Written problem:
Copy the data from the line with "Output the [X, Y]" to the line with "interpolation [639, 496]", both included, without changing anything.

Supplied entries:
***

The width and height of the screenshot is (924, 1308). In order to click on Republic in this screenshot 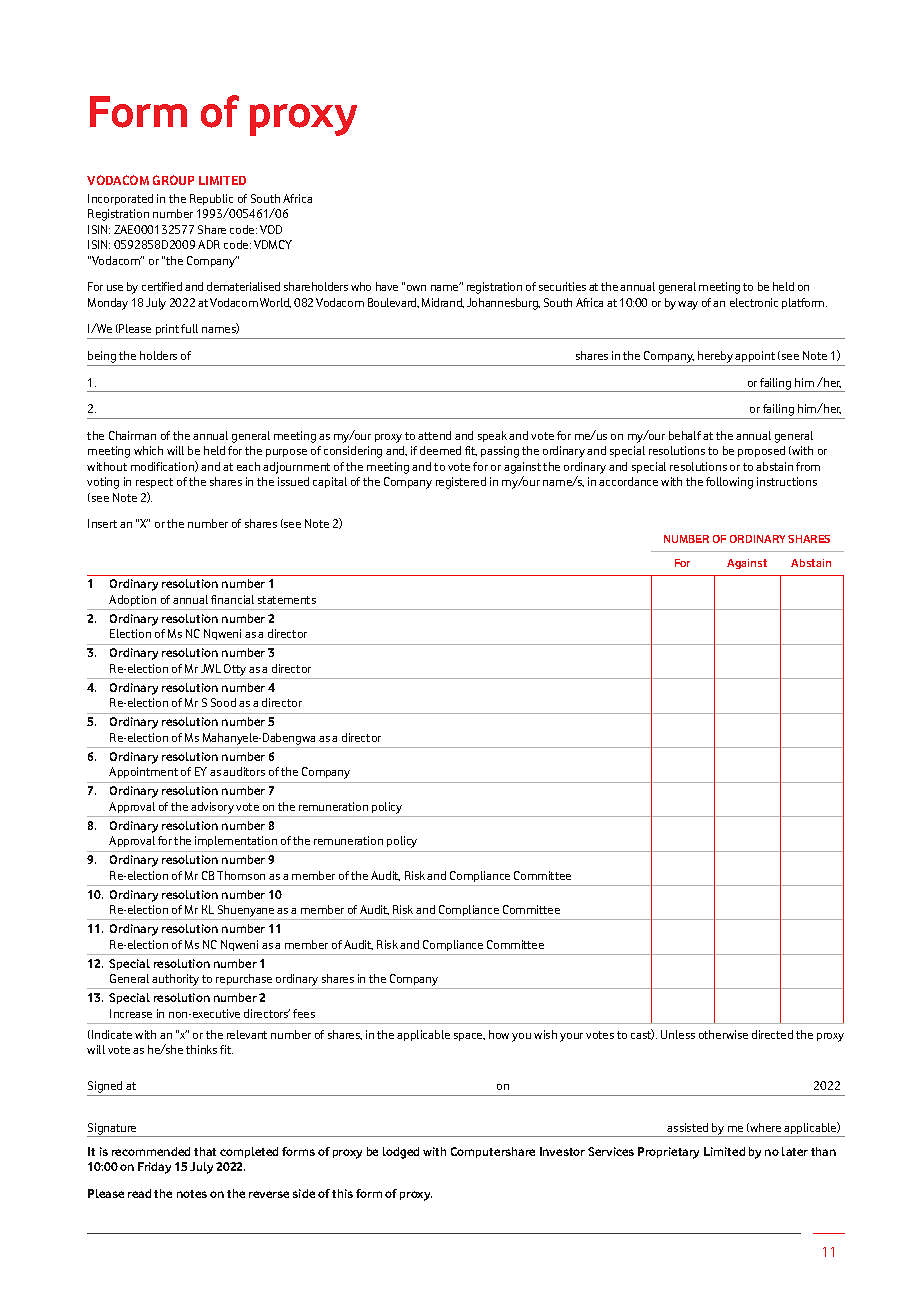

***

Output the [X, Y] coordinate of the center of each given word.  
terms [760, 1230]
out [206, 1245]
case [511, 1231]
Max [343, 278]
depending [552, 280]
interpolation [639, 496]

***

Output for this exercise:
Output the [X, Y] coordinate of the center of each given word.  
terms [760, 1230]
out [206, 1245]
case [511, 1231]
Max [343, 278]
depending [552, 280]
interpolation [639, 496]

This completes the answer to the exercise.